Start date: November 27, 2019
Phase: Phase 2
Study type: Interventional

This is an open-label Phase 2a clinical study designed to evaluate the safety and efficacy of AVB-S6-500 in patients with IgA Nephropathy (IgAN). Approximately 24 patients will be enrolled. Several dose levels of AVB-S6-500 may be evaluated.

NCT ID: NCT04020328 Recruiting - Clinical trials for Renal Insufficiency, Chronic

Leflunomide Plus Low Dose Corticosteroid in Immunoglobulin A (IgA) Nephropathy With Renal Insufficiency

Start date: September 12, 2019
Phase: Phase 4
Study type: Interventional

IgA nephropathy is the most common primary glomerulonephritis in the world. Because of the poor treatment effect in advanced patients, it is still the main cause of maintenance dialysis. Current immunosuppressive therapy is still controversial, especially to those progressive IgA nephropathy with eGFR<50ml/min. Leflunomide is widely used in the treatment of rheumatic diseases, such as rheumatoid arthritis and lupus nephritis, it's serum concentration will not be affected by renal function, and it also has antiviral effect. There are two randomized controlled trials and a retrospective study suggesting that leflunomide combined with glucocorticoids can effectively control urinary protein compared with glucocorticoids or conservative treatment, but these three studies are not specifically targeted at patients with estimated Glomerular Filtration Rate(eGFR) < 50ml/min. Investigators will perform a prospective, open-label, randomized, controlled trial to evaluate the efficacy and safety of leflunomide and low dose glucocorticoids therapy in progressive IgA nephropathy with eGFR<50ml/min

NCT ID: NCT04014335 Completed - Clinical trials for Primary IgA Nephropathy

A Study to Evaluate the Effectiveness and Safety of IONIS-FB-LRx, an Antisense Inhibitor of Complement Factor B, in Adult Participants With Primary IgA Nephropathy

Start date: December 4, 2019
Phase: Phase 2
Study type: Interventional

The purpose of this study is to evaluate the effectiveness and safety of IONIS-FB-LRx, an antisense inhibitor of complement factor B messenger ribonucleic acid (CFB mRNA), and to evaluate the effect of IONIS-FB-LRx on plasma factor B (FB) levels and serum AH50, CH50 activity in participants with primary immunoglobulin A (IgA) nephropathy.

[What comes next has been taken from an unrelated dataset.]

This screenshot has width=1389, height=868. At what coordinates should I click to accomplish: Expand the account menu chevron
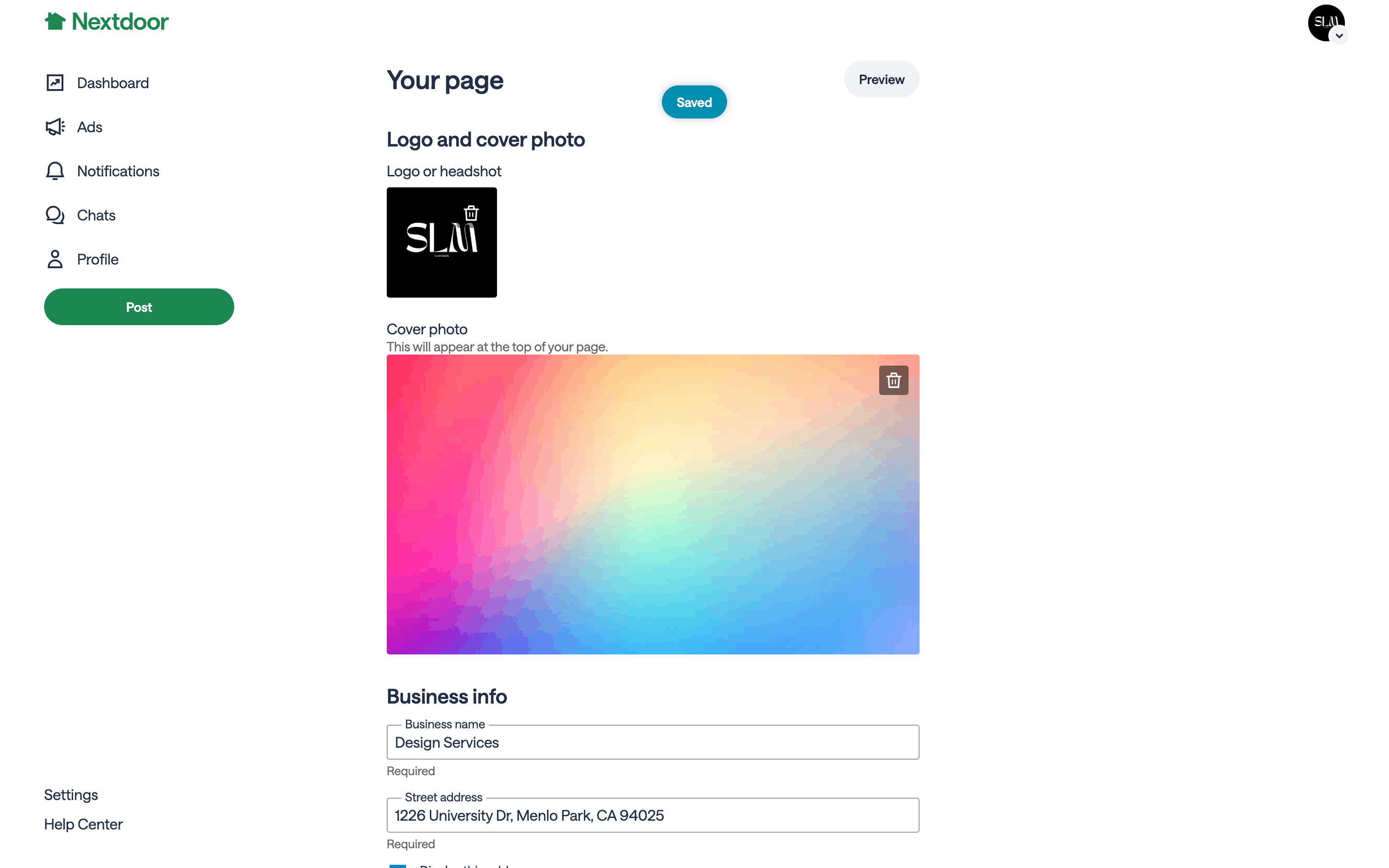(1338, 36)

NCT ID: NCT03945318 Active, not recruiting - IgA Nephropathy Clinical Trials

Safety and Tolerability of BION-1301 in Healthy Volunteers and Adults With IgA Nephropathy (IgAN)

Start date: April 8, 2019
Phase: Phase 1/Phase 2
Study type: Interventional

Multicenter study designed to evaluate the safety, tolerability, pharmacokinetics (PK), and pharmacodynamics (PD) of BION-1301 in healthy volunteers and adults with IgA Nephropathy (IgAN).